Emblemáticas a respeito da questão ora examinada as decisões colhidas na
jurisprudência pátria, abaixo citadas:
"RETIFICAÇÃO DE REGISTRO CIVIL - ASSENTO DE NASCIMENTO - TRANSEXUAL -
ALTERAÇÃO NA INDICAÇÃO DO SEXO - DEFERIMENTO - Necessidade da cirurgia
para a mudança de sexo reconhecida por acompanhamento médico
multidisciplinar - Concordância do Estado com a cirurgia que não se
compatibiliza com a manutenção do estado sexual originalmente inserto na
certidão de nascimento - Negativa ao portador de disforia do gênero do
direito à adequação do sexo morfológico e psicológico e a conseqüente
redesignação do estado sexual e do prenome no assento de nascimento que
acaba por afrontar a lei fundamental - inexistência de interesse
genérico de uma sociedade democrática em impedir a integração do
transexual = alteração que busca obter efetividade aos comandos
previstos nos art. 1º, III, e 3º, IV, da Constituição Federal - recurso
do Ministério Público negado, provido o do autor para o fim de acolher
integralmente o pedido inicial, determinando a retificação de seu
assento de nascimento não só no que diz respeito ao nome, mas também no
que concerne ao sexo. (TJSP, Apelação cível n. 209.101.4/0, Relator
Elliot Akel).
"APELAÇÃO. REGISTRO CIVIL. RETIFICAÇÃO DO REGISTRO DE NASCIMENTO EM
RELAÇÃO AO SEXO. Passando, a pessoa portadora de transexualismo, por
cirurgia de mudança de sexo, que importa na transmutação de suas
características sexuais, de ficar acolhida a pretensão de retificação do
registro civil, para adequá-lo à realidade existente. A constituição
morfológica do indivíduo e toda a sua aparência sendo de mulher,
alterado que foi, cirurgicamente, o seu sexo, razoável que se retifique
o dado de seu assento, para 'feminino', no registro civil o sexo da
pessoa, já com o seu prenome mandado alterar para a forma feminina, no
caso concreto considerado, que é irreversível, deve ficar adequado, no
apontamento respectivo, evitando-se, para o interessado,
constrangimentos individuais e perplexidade no meio social. As
retificações no registro civil são processadas e julgadas perante o Juiz
de Direito da Circunscrição competente, que goze da garantia da
vitaliciedade, e mediante processo judicial regular. A decisão
monocrática recorrida não contém nulidade insanável. Preliminares
rejeitadas.
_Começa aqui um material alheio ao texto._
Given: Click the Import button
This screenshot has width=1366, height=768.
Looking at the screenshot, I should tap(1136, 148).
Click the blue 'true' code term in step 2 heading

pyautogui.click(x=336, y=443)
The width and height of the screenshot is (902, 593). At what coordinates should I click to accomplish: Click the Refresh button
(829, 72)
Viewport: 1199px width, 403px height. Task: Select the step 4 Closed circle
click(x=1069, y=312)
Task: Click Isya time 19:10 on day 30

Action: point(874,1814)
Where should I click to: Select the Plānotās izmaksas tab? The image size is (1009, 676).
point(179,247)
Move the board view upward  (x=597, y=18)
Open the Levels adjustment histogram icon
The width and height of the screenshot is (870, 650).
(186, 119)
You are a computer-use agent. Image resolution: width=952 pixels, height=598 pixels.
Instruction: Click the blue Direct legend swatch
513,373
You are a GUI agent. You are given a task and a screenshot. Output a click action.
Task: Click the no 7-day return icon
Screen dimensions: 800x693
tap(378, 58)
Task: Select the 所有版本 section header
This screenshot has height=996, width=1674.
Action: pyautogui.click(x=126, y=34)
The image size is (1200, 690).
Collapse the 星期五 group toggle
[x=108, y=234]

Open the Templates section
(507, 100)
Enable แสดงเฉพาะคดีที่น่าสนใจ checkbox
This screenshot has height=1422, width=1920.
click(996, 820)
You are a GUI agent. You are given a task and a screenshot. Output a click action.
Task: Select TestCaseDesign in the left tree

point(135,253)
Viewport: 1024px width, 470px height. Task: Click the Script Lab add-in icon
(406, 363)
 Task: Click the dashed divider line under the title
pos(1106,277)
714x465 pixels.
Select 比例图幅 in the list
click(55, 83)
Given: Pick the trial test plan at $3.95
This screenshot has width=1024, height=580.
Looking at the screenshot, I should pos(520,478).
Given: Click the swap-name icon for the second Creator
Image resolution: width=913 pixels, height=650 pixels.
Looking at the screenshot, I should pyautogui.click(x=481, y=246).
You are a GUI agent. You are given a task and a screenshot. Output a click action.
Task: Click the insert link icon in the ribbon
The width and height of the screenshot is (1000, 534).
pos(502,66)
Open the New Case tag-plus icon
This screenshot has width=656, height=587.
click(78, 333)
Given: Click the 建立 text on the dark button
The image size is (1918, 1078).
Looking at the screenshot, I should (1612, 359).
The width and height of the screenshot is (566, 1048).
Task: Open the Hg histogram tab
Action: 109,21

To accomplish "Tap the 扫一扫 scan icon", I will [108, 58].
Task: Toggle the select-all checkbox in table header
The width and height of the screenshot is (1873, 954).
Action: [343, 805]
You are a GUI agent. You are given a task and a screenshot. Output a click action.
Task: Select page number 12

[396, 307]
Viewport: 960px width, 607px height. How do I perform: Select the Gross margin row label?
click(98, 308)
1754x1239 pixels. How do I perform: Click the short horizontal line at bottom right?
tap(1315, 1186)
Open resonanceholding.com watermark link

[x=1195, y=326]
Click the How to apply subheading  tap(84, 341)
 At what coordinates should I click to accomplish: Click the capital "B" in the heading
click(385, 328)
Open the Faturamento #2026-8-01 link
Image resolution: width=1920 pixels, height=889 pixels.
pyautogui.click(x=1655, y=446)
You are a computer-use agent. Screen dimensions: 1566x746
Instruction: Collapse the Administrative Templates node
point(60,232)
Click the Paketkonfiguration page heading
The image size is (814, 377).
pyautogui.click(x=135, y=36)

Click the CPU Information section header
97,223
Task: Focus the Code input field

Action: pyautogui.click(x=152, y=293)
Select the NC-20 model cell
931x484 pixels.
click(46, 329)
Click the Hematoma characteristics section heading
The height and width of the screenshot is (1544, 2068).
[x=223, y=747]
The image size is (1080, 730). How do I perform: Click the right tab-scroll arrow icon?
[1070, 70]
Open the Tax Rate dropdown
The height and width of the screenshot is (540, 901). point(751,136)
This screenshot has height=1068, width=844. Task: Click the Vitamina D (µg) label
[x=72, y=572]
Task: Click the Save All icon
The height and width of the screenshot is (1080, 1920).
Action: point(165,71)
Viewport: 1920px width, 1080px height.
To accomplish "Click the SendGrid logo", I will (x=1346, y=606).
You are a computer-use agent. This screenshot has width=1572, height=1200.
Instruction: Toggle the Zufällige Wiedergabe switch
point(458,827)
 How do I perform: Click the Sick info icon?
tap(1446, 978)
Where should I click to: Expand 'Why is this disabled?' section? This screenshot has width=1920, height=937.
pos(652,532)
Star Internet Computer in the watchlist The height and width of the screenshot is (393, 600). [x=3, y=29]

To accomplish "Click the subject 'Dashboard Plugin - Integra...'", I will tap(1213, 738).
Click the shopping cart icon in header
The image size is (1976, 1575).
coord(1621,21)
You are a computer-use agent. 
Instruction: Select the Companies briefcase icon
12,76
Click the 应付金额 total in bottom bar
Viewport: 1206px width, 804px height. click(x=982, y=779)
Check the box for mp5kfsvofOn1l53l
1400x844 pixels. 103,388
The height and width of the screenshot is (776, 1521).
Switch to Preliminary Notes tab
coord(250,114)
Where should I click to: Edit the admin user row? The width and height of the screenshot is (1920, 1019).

Recurso, quanto ao mérito, provido, para ficar modificado,
parcialmente, o julgado de 1º grau" (TJERJ, apelação cível n.
2002.001.16591, Relator Ronald Valladares).
Em síntese, a integração na sociedade depende da acomodação do registro,
sendo in casu a preconceituosa manutenção do sexo masculino ou de um
nome tipicamente masculino ou, ainda, a eventual inserção da condição de
transexual no assento de nascimento inaceitável por violadora dos
direitos fundamentais do autor.
Destarte, a pretendida alteração do prenome e do sexo, a par de não
acarretar prejuízos ao meio social, dará solução à incômoda situação em
que se encontra o requerente, superando os transtornos que, de longa
data, está a suportar.
Ante o exposto e fazendo nossas as sábias palavras do eminente Min.
Sálvio de Figueiredo Teixeira, segundo as quais: "O Estado deve assumir
sempre uma posição que valoriza a conquista da felicidade, pois soberana
é a vida, não a lei", opina o Ministério Público, pela procedência do
pedido, devendo-se proceder à retificação do nome e sexo no registro
civil da autora.
Belo Horizonte, 23 de junho de 2004.